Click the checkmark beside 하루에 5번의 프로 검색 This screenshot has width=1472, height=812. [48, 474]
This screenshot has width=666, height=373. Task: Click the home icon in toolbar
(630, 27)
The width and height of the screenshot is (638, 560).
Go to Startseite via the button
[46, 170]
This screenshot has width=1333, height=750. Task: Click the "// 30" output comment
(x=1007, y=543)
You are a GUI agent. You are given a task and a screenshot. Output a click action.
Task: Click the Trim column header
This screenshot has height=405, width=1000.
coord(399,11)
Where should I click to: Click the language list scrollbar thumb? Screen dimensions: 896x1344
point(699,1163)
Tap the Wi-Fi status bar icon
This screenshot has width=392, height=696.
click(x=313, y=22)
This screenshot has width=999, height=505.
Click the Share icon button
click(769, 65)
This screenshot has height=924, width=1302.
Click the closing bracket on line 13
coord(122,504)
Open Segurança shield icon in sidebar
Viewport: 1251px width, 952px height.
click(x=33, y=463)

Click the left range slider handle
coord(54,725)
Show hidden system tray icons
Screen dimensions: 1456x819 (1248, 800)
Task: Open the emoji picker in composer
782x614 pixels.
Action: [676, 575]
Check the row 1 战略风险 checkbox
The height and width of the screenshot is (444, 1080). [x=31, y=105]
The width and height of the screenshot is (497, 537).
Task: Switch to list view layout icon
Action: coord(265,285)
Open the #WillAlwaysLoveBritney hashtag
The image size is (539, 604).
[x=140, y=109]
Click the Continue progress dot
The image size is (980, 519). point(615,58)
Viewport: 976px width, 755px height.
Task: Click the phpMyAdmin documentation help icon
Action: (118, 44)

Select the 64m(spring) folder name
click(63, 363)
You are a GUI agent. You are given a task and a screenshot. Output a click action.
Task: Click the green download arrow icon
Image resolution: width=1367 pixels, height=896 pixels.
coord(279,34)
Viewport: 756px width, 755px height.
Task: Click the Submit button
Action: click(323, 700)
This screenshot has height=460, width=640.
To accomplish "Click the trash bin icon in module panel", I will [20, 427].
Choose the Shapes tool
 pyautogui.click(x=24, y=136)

━━━━━━━━━━

# [Exercise instructions]
Reproduce the entire listing above verbatim, line for line.

# [Written response]
Click the checkmark beside 하루에 5번의 프로 검색 This screenshot has width=1472, height=812. [48, 474]
This screenshot has width=666, height=373. Task: Click the home icon in toolbar
(630, 27)
The width and height of the screenshot is (638, 560).
Go to Startseite via the button
[46, 170]
This screenshot has width=1333, height=750. Task: Click the "// 30" output comment
(x=1007, y=543)
You are a GUI agent. You are given a task and a screenshot. Output a click action.
Task: Click the Trim column header
This screenshot has height=405, width=1000.
coord(399,11)
Where should I click to: Click the language list scrollbar thumb? Screen dimensions: 896x1344
point(699,1163)
Tap the Wi-Fi status bar icon
This screenshot has width=392, height=696.
click(x=313, y=22)
This screenshot has width=999, height=505.
Click the Share icon button
click(769, 65)
This screenshot has height=924, width=1302.
Click the closing bracket on line 13
coord(122,504)
Open Segurança shield icon in sidebar
Viewport: 1251px width, 952px height.
click(x=33, y=463)

Click the left range slider handle
coord(54,725)
Show hidden system tray icons
Screen dimensions: 1456x819 (1248, 800)
Task: Open the emoji picker in composer
782x614 pixels.
Action: [676, 575]
Check the row 1 战略风险 checkbox
The height and width of the screenshot is (444, 1080). [x=31, y=105]
The width and height of the screenshot is (497, 537).
Task: Switch to list view layout icon
Action: coord(265,285)
Open the #WillAlwaysLoveBritney hashtag
The image size is (539, 604).
[x=140, y=109]
Click the Continue progress dot
The image size is (980, 519). point(615,58)
Viewport: 976px width, 755px height.
Task: Click the phpMyAdmin documentation help icon
Action: (118, 44)

Select the 64m(spring) folder name
click(63, 363)
You are a GUI agent. You are given a task and a screenshot. Output a click action.
Task: Click the green download arrow icon
Image resolution: width=1367 pixels, height=896 pixels.
coord(279,34)
Viewport: 756px width, 755px height.
Task: Click the Submit button
Action: click(323, 700)
This screenshot has height=460, width=640.
To accomplish "Click the trash bin icon in module panel", I will [20, 427].
Choose the Shapes tool
 pyautogui.click(x=24, y=136)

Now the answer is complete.